This marks the first evaluation of Country-of-Origin Labeling (COOL) since the food industry put in place voluntary standards to provide clearer country of origin information to consumers last November.
For British bacon, sausages and other slightly processed meat products, 82 percent had some form of COOL, with 67 percent providing information on the origin of the meat ingredient, and 15 percent only listing where the product was manufactured. Approximately one in five didn’t include any origin statement. More complicated meat products, such as pies and ready meals, showed that 76 percent included some form of COOL statement.
The food industry expects to see further improvements in meeting the voluntary principles as stocks of old packaging and labeling, manufactured before November, are used.
“Honest food labeling is a priority for me,” Paice said. “Consumers want to see clear, honest labels that allow them to make a choice about the standards and origin of their food. They are entitled to believe that if a label says or implies that a product is British, it is British.
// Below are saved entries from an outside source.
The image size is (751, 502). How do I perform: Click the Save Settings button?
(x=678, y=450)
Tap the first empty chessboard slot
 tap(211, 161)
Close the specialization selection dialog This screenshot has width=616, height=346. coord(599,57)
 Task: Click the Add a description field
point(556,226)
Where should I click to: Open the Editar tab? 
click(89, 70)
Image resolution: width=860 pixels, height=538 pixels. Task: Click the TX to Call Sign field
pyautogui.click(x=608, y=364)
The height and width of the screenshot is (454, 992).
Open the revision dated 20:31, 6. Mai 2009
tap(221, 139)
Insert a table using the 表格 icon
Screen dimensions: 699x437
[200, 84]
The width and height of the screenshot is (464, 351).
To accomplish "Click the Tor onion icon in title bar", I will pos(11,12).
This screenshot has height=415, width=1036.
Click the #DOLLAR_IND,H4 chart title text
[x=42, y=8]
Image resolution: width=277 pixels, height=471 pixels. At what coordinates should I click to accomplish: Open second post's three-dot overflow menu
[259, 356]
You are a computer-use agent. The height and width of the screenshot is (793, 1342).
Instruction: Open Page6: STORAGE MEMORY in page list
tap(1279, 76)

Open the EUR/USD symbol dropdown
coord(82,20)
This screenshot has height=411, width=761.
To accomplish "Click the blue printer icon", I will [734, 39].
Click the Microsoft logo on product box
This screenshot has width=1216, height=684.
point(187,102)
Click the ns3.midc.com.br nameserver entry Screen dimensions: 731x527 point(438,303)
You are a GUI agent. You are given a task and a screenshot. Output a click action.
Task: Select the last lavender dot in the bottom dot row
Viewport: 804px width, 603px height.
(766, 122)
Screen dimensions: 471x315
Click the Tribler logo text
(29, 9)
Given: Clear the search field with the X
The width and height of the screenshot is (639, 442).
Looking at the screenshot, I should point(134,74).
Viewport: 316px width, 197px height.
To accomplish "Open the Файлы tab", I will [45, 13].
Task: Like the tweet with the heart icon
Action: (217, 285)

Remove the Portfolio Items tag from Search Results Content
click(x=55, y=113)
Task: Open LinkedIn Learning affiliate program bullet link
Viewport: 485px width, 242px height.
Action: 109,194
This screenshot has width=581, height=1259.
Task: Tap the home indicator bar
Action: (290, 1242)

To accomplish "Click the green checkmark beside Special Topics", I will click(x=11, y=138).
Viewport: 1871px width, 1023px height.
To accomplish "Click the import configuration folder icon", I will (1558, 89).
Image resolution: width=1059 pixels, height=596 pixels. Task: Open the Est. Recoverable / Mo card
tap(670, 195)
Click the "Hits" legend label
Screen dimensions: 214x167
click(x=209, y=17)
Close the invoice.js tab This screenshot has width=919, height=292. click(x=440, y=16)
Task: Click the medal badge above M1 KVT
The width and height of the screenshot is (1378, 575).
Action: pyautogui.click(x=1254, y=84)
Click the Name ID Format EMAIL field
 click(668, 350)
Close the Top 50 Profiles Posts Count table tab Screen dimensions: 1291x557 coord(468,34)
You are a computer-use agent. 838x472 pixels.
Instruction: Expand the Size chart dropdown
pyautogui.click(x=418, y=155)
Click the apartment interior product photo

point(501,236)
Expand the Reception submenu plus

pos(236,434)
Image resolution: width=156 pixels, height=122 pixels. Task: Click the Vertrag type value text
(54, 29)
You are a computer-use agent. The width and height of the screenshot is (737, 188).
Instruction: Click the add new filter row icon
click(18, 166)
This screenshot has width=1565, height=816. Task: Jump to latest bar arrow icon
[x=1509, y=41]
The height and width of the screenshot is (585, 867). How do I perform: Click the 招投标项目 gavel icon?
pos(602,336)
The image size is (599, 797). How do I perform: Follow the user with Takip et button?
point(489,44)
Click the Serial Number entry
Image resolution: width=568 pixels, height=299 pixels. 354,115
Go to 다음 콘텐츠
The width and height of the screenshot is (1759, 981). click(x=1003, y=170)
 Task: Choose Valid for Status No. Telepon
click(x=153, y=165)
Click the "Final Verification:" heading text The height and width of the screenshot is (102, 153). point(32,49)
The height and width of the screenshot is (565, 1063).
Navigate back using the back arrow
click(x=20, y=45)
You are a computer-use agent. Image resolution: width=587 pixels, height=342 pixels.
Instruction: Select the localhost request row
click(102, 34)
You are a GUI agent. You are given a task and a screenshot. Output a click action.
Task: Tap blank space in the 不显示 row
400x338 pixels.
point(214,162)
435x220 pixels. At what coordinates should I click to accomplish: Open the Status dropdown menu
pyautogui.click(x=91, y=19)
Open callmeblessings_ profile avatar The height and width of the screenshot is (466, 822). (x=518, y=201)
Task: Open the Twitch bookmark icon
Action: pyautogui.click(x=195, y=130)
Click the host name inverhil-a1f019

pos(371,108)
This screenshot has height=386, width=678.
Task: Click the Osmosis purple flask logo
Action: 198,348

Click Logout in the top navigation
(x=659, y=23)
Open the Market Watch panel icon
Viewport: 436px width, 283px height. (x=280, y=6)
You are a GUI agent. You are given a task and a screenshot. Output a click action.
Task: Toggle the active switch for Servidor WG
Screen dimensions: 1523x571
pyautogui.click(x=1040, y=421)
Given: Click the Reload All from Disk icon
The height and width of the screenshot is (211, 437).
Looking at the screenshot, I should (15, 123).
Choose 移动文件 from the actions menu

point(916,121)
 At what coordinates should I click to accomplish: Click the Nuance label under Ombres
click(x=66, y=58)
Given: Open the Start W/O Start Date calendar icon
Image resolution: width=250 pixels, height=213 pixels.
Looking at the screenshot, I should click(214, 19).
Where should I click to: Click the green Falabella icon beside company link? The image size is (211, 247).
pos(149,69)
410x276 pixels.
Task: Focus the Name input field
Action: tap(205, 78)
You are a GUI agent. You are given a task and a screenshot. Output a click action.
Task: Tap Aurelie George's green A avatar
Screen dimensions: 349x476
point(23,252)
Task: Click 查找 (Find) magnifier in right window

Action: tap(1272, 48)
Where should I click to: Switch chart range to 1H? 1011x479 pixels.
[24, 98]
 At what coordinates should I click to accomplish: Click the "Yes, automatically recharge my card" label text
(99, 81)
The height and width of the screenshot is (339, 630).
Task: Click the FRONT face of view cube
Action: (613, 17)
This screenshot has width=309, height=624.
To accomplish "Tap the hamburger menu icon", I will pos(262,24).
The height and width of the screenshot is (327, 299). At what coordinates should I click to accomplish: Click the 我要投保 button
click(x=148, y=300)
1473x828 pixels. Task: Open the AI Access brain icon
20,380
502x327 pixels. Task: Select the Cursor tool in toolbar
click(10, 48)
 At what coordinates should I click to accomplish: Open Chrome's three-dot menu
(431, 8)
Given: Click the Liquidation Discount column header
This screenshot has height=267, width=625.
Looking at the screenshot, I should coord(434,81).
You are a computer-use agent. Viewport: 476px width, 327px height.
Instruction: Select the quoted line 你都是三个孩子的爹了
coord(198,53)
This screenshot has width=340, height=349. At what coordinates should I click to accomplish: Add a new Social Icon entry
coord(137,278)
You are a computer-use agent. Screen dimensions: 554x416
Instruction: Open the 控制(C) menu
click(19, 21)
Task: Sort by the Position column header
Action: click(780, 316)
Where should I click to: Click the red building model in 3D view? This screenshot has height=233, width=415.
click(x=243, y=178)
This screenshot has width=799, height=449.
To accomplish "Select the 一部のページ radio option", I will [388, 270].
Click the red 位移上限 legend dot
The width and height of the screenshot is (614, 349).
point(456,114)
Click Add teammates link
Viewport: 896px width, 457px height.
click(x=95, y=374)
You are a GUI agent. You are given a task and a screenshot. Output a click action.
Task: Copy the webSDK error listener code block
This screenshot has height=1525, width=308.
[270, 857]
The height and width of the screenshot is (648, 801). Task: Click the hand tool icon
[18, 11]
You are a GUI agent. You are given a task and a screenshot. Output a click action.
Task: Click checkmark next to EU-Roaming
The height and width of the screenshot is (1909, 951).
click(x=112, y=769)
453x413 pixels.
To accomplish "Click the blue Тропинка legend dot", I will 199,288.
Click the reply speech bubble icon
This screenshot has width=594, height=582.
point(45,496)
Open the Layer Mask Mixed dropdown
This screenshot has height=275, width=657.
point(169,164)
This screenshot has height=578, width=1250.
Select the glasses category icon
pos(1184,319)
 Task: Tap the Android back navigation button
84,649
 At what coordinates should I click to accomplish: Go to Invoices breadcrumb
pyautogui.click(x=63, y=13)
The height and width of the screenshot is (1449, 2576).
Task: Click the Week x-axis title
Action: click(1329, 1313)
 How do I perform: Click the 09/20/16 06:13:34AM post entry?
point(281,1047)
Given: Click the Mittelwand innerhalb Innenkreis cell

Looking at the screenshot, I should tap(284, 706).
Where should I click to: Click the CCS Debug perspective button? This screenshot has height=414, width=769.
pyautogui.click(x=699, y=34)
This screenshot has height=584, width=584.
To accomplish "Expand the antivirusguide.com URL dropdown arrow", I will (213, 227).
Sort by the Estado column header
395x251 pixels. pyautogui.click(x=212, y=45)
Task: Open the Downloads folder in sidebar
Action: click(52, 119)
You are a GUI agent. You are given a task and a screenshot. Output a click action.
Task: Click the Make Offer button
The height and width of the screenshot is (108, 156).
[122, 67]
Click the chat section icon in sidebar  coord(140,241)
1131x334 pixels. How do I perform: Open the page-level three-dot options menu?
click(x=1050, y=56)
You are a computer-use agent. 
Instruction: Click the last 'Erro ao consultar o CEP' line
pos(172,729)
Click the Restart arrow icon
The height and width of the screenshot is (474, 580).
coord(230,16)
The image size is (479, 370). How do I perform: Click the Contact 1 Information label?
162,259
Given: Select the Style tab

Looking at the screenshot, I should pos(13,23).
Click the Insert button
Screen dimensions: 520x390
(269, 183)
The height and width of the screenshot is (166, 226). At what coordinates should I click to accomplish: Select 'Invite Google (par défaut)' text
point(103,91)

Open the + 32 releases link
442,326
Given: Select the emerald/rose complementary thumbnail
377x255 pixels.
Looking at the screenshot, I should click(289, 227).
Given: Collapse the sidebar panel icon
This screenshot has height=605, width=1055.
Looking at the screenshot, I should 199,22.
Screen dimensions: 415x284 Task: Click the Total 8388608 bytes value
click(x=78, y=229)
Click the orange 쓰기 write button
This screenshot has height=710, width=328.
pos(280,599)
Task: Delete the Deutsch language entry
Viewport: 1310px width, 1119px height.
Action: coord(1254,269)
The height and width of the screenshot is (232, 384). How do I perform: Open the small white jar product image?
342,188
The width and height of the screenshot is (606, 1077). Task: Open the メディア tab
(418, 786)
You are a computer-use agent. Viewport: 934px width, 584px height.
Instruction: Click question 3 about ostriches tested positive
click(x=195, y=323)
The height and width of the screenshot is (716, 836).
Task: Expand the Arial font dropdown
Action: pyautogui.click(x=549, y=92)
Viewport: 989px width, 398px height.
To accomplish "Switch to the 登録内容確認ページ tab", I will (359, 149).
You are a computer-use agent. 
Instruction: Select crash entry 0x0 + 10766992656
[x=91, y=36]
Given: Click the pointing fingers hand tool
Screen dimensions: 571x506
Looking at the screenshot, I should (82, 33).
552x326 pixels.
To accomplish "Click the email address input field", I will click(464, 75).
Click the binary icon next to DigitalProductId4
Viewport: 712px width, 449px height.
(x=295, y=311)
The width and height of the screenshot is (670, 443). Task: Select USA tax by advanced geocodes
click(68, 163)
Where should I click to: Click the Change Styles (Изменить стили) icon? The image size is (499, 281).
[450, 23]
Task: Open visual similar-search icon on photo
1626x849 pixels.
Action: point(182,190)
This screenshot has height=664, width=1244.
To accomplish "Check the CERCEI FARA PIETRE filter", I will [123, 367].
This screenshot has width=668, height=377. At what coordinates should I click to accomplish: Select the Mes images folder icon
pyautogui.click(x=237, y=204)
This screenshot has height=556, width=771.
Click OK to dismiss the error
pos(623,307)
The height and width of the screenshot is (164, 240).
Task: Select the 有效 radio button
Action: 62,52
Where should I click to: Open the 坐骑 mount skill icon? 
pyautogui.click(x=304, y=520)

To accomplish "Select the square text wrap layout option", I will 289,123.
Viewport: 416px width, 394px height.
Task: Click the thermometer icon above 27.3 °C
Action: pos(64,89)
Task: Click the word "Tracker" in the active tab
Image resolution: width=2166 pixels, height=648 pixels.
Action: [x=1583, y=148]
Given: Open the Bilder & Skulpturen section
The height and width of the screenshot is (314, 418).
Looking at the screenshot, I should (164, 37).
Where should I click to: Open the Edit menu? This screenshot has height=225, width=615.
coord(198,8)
“The food industry has already taken the initiative on this, but today’s results show there’s still room for improvement,” he added. “People are increasingly eating out so we’ll work with the catering sector to make sure they get the right information as well.”
Clearer origin labeling is a key commitment for the government, Paice said. The voluntary code agreed in November 2010 will reduce confusion in the origin of products and make the British consumer the best informed in Europe.